━━ TEKS BACAAN

3.5/5
Action
Crime
Drama
Hollywood
Pop-Corn Movie
Psychological
The Jose Flash Review
Thriller
The Jose Flash Review
The Jose Flash Review
The Accountant
Autistik selama ini sering dipandang sebagai sebuah kelainan.
Padahal autis sebenarnya suatu kondisi ‘berbeda’ sehingga harus ditangani
dengan cara yang berbeda pula. Bahkan tidak jarang autis justru merupakan tanda
kejeniusan seseorang. Einstein dan Mozart adalah beberapa tokoh terkenal yang
mengidap autistik. Tema itulah yang membuat penulis naskah Bill Dubuque (The Judge) dan sutradara Gavin O’
Connor (Warrior) tertarik untuk
mengangkatnya ke dalam sebuah film yang diberi tajuk The Accountant. Menggunakan autistik sebagai dasar cerita, kemudian
dikembangkan menjadi sebuah action thriller dengan bumbu crime dan sedikit romance, The Accountant menambah daya tariknya
lewat penampilan dari Ben Affleck dan sederetan aktor senior seperti J.K.

━━━━

### PETUNJUK PENGERJAAN
- a) Jawab pertanyaan berikut berdasarkan ulasan film ini, masing-masing pada baris tersendiri dengan tanda yang sama.
(i) Siapa penulis naskah film yang diulas?
(ii) Dua tokoh terkenal mana yang disebut mengidap autistik?
(iii) Aktor siapa yang disebut namanya secara lengkap sebagai penambah daya tarik film?
- b) Mohon tuliskan semua judul film yang disebut dalam isi ulasan film ini.

━━ BAHAN SUMBER

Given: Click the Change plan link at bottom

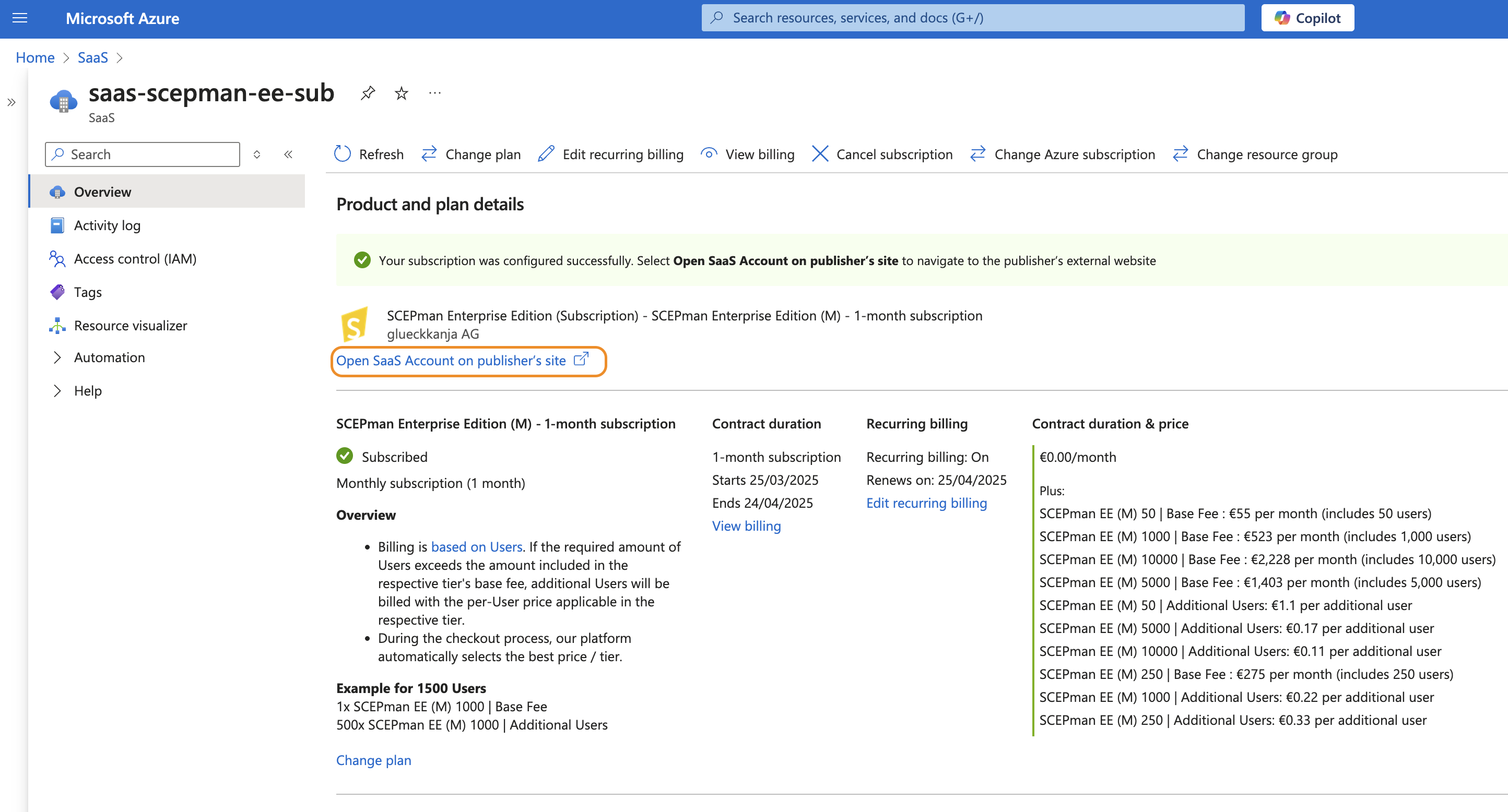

━━━━

### KUNCI JAWABAN
- a)
(i) Bill Dubuque
(ii) Einstein dan Mozart
(iii) Ben Affleck

- b) The Judge, Warrior, The Accountant